От дотошности книга не стала скучней, наоборот, сделалась интересней. Книги бывают по-разному подробными. Есть подробность — от ограниченности автора, от неверия, что читатель сам может довести мысль до конца. У Пирогова подробность — от глубины. Его подробность — это новые и новые точки зрения. Она открывает простор для додумывания.
Пирогов и в старости остался поэтом. В «Началах» слышны шум боя и стоны раненых, страницы пахнут развороченной землей, порохом, эфиром, запекшейся кровью; строки — следы колченогих телег, ползущих по искалеченной дороге.
Пирогову повезло: он успел убедиться в прочности и жизненности своих «Начал военно-полевой хирургии». Ему посчастливилось увидеть «Начала» в действии. Франко-прусскую войну отделяли от Севастопольской кампании полтора десятилетия. Русско-турецкую войну — два десятилетия. Армии были по-новому организованы, по-новому вооружены, передвигались и действовали по-новому. Пироговские принципы не устаревали. Больше того, они еще шли в рост, не были открыты в полной мере. Военно-медицинское начальство поворачивалось медленно, не желало понять их глубину и силу. Экономный отчет о посещении госпиталей Германии, Лотарингии и Эльзаса и обширный труд, привезенный из Болгарии, не столько проверка — утверждение пироговских принципов. Не случайно вторую часть последнего своего труда «Военно-врачебное дело» Пирогов открывает чеканными двадцатью пунктами, озаглавленными: «Основные начала моей полевой хирургии».
Первое из начал стало афоризмом: «Война — это травматическая эпидемия».
Определение не социолога, не политика, а хирурга, организатора военно-санитарного дела.

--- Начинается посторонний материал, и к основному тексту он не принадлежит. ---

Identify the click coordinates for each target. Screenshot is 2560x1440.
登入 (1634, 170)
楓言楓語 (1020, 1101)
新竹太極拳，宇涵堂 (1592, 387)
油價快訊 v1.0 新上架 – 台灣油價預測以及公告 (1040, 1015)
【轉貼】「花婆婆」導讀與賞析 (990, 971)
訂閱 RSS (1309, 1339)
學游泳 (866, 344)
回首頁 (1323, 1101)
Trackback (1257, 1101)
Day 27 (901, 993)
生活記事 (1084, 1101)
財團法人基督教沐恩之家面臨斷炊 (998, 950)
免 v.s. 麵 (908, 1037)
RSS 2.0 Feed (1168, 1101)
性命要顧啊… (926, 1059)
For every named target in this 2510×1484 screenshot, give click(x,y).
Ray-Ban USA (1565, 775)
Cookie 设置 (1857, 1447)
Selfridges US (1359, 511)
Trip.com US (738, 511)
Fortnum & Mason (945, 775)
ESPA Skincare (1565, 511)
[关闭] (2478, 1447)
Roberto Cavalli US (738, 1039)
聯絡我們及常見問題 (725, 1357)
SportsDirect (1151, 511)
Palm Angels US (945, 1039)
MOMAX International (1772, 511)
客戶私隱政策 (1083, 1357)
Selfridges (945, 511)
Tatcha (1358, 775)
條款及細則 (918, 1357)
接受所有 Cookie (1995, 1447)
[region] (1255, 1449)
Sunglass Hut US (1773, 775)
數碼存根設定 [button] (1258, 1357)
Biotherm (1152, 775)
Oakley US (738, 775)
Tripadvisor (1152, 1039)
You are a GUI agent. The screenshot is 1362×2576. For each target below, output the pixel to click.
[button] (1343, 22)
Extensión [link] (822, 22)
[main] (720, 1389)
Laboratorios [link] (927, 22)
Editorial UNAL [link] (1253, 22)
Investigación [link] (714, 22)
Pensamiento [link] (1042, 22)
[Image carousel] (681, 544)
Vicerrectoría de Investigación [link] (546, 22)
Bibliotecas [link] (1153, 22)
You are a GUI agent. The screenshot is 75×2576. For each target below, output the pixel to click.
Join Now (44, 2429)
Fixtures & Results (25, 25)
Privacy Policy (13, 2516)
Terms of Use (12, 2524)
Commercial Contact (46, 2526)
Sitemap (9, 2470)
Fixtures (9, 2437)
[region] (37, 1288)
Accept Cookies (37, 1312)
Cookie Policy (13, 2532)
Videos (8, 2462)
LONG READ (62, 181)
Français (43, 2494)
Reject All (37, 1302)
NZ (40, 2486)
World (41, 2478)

Массовость поражений, нехватка врачей, важность организационной работы — особенности, в равной мере отличающие деятельность медиков во время эпидемий и в военное время.
Пути борьбы с «травматической эпидемией» развиваются затем в других положениях, которые раскрывают значение сортировки, правильно построенного транспорта раненых. Вся логика изложения подводит читателя еще к одному афористичному выводу, выношенному и выстраданному Пироговым в Севастополе: «Не медицина, а а д м и н и с т р а ц и я играет главную роль в деле помощи раненым и больным на театре войны».
«Начала» утверждают «сберегательное лечение», в частности гипсовую повязку (взамен скороспелых ампутаций), указывают средства борьбы с гнойными заражениями. Одно положение, «начало», тянется еще из сорок седьмого года — ратует за самое широкое применение наркоза при операциях на поле боя.
Многие годы кристаллизовал в себе Пирогов «Начала военно-полевой хирургии». Кристаллы оказались магическими, прочными как алмаз. Прожили еще долгие десятилетия. Проверены в кровавых войнах. Даже те из «начал», что ныне — удел истории, ушли из армейских рядов не как необстрелянные за непригодностью к боевому делу, а как славные ветераны, уступившие место в строю тем, кто моложе и сильнее.
…Пирогов всегда был рад служить, нежданно-негаданно пришлось прислуживаться. Его отозвали из прифронтовых госпиталей, прикрепили к штабу. Ему приказано было лечить великого князя Николая Николаевича — главнокомандующего.
Пирогов злился: «Вот на старости лет пришлось быть придворным… На днях я его отправляю на время в Одессу и тогда авось ускользну… Я уже давно подумывал улизнуть…»
Главнокомандующий пациент просил для Пирогова орден, но даже великий князь не сразу поборол царское недоброжелательство. Сначала «за существенные заслуги по призрению и лечению раненых» Пирогову пожаловали золотую табакерку с портретом его величества. Орден дали позже. Табакерка была так же бесполезна, как орден. Пирогов табак не нюхал. Он курил сигары.
Пирогов дождался момента и улизнул в свою Вишню. Тыловой пункт на случай отступления, превращенный трудами Пирогова в форпост хирургической практики и военно-медицинской науки.
Пирогов прожил в Вишне двадцать лет и остался там навсегда. Его тело, забальзамированное, по сей день покоится в склепе под сельской церковью. У Пирогова добрые губы и удивительно точно выточенный череп мыслителя.
В семьдесят лет Пирогов стал совсем стариком.
Катаракта украла у него яркую радость мира. Сквозь мутную пелену мир просачивался серый, тусклый.
Оттого, что плохо видел, он закидывал назад голову, щурился, выставлял вперед заросший длинной седой щетиной подбородок. Пронзительный прищур, упрямо торчащий подбородок — в лице старика по-прежнему жили стремительность и воля.